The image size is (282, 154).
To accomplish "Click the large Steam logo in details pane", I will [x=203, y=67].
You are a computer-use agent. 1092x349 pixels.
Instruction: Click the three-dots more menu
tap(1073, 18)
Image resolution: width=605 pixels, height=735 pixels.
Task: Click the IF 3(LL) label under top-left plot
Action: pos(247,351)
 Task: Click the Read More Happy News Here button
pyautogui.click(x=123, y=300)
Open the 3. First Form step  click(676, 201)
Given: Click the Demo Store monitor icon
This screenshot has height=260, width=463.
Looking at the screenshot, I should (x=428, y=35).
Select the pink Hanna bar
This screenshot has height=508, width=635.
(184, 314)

==

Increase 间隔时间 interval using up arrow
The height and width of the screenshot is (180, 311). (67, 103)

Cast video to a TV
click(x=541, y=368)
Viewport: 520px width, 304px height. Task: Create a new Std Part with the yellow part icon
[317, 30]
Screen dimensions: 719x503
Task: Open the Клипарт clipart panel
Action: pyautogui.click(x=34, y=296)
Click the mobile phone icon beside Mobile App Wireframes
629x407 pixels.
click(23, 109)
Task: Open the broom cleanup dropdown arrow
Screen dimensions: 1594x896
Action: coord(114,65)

--

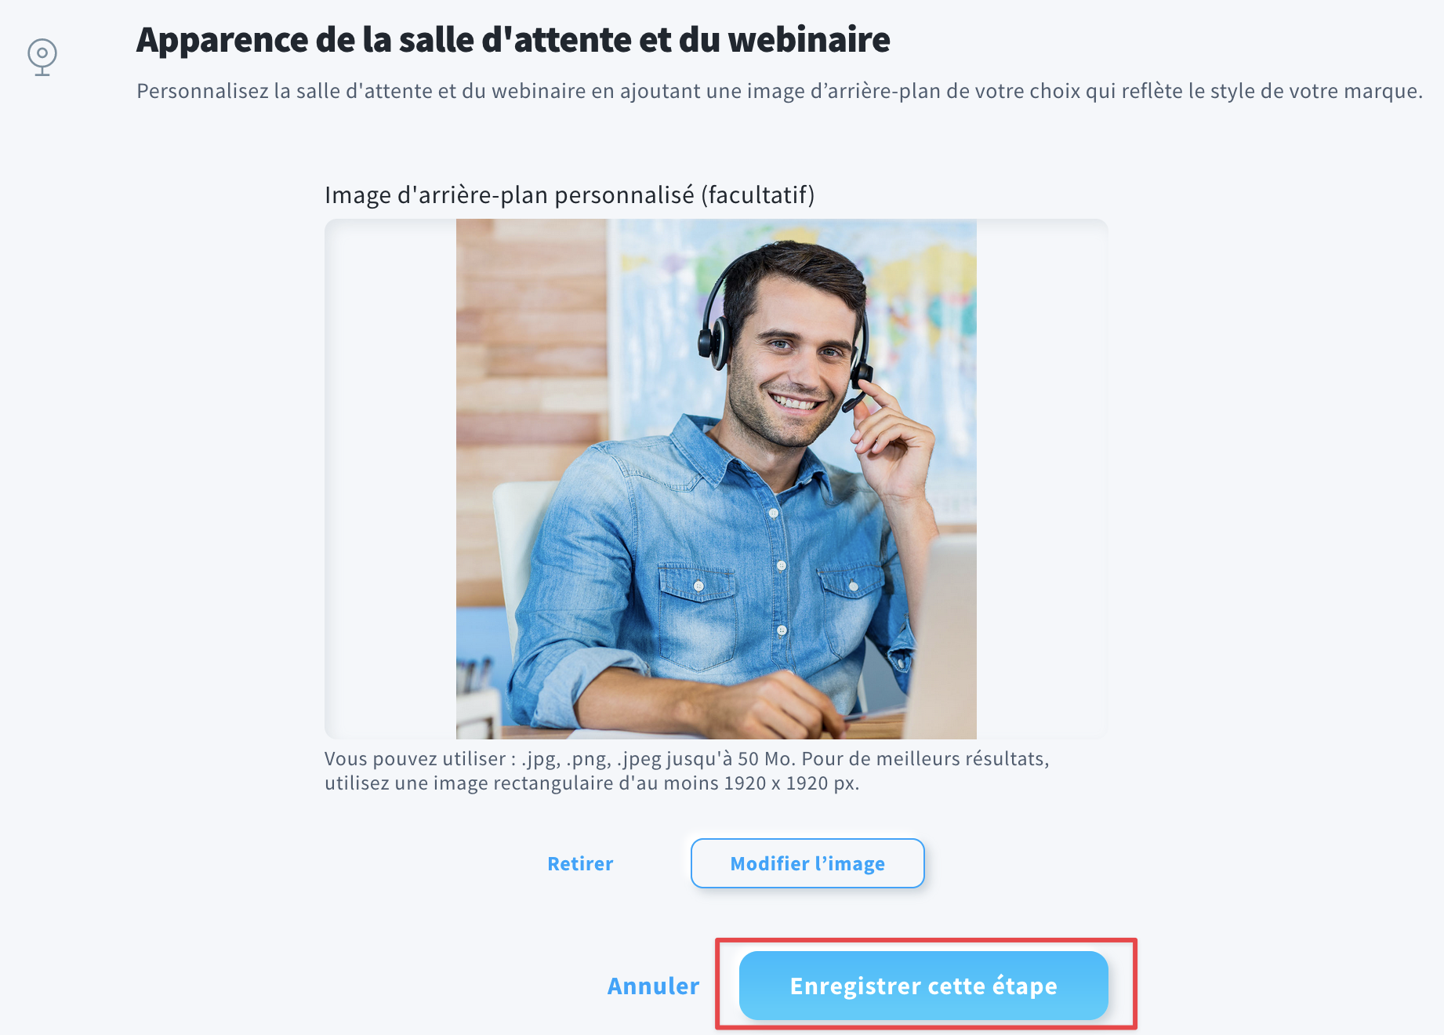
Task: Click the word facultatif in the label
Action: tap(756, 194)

- **Exercise task**: Pick out each line of the data above that contains the string "arrow", matching case exactly, and copy those lines.

- **Solution**:
Increase 间隔时间 interval using up arrow
Task: Open the broom cleanup dropdown arrow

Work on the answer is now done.